** DATA EXTRACT follows **
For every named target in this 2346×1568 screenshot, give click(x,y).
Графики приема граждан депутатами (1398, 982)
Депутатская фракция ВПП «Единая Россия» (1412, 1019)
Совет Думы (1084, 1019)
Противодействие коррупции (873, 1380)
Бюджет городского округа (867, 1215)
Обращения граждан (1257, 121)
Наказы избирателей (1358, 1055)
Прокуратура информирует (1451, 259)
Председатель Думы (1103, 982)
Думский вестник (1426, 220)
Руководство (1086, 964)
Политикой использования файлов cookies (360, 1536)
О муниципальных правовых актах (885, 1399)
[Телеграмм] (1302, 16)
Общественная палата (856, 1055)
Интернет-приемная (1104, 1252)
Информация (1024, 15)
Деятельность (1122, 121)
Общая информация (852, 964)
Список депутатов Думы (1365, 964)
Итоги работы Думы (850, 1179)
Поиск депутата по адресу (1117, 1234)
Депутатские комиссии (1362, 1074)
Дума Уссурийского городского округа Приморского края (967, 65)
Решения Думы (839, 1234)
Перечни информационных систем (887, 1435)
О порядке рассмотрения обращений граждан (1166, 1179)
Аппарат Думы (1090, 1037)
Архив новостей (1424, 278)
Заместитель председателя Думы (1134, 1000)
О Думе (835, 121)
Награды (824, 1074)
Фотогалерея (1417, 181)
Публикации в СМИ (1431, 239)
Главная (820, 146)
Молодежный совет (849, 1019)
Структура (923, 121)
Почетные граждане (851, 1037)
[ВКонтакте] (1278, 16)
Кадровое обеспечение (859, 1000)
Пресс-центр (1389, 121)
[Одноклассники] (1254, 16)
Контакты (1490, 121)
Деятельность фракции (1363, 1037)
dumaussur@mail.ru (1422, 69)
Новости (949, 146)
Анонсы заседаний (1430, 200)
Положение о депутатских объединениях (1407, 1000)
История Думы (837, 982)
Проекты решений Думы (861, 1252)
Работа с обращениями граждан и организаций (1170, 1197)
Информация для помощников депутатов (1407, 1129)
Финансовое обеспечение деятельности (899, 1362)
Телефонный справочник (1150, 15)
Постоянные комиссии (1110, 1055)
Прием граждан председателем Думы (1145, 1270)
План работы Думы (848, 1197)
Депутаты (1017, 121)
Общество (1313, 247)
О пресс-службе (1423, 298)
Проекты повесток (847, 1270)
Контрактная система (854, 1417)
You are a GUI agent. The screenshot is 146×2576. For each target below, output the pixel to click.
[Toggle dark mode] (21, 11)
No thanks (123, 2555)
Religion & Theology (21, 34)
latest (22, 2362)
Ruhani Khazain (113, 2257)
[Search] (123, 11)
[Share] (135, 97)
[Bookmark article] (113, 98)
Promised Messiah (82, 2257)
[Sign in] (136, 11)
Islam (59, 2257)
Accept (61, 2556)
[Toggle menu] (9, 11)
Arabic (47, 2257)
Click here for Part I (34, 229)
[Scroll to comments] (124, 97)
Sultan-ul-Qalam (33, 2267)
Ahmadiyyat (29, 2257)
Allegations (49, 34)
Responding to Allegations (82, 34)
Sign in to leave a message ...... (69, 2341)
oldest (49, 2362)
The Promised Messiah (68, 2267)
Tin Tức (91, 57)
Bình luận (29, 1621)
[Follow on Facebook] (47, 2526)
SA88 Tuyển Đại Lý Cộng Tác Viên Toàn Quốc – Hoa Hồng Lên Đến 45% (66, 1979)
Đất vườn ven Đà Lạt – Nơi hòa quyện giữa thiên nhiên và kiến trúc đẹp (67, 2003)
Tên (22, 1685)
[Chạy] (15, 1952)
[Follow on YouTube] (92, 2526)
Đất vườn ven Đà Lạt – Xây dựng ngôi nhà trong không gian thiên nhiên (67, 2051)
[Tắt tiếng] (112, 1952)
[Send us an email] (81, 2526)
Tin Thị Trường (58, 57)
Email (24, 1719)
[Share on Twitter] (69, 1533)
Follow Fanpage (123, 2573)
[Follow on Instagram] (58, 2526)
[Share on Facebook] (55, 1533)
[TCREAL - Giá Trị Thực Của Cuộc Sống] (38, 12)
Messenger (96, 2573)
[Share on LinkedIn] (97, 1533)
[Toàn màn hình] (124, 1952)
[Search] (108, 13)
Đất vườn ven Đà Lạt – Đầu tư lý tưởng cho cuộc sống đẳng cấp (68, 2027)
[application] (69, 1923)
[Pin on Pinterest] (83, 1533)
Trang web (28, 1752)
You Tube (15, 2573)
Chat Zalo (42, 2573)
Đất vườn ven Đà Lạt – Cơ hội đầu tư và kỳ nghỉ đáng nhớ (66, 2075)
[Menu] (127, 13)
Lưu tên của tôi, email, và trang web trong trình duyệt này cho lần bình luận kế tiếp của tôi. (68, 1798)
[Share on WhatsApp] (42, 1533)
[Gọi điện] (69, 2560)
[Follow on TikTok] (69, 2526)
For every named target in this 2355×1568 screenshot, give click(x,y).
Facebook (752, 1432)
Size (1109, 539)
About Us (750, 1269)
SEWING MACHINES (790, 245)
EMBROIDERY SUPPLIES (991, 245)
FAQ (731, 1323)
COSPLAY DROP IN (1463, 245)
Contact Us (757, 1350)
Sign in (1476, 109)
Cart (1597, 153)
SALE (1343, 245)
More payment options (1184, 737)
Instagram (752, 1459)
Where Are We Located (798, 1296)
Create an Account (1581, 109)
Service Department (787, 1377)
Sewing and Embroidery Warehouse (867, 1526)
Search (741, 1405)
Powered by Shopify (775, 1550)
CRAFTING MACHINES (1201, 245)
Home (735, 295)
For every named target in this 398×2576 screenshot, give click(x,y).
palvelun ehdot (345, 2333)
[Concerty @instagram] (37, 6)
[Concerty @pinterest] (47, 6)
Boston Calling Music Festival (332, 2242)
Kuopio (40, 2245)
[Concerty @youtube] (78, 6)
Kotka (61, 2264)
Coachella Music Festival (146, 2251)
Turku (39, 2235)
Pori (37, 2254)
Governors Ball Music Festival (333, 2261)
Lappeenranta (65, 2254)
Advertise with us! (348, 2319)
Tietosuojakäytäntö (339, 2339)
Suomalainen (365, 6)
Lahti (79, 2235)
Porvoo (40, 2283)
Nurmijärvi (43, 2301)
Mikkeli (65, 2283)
** End of DATA EXTRACT **
→ **WHAT YOU NEED TO DO**
Every line above with the word "Concerty" belongs in the answer, copied as written.

→ **TASK RESULT**
[Concerty @instagram] (37, 6)
[Concerty @pinterest] (47, 6)
[Concerty @youtube] (78, 6)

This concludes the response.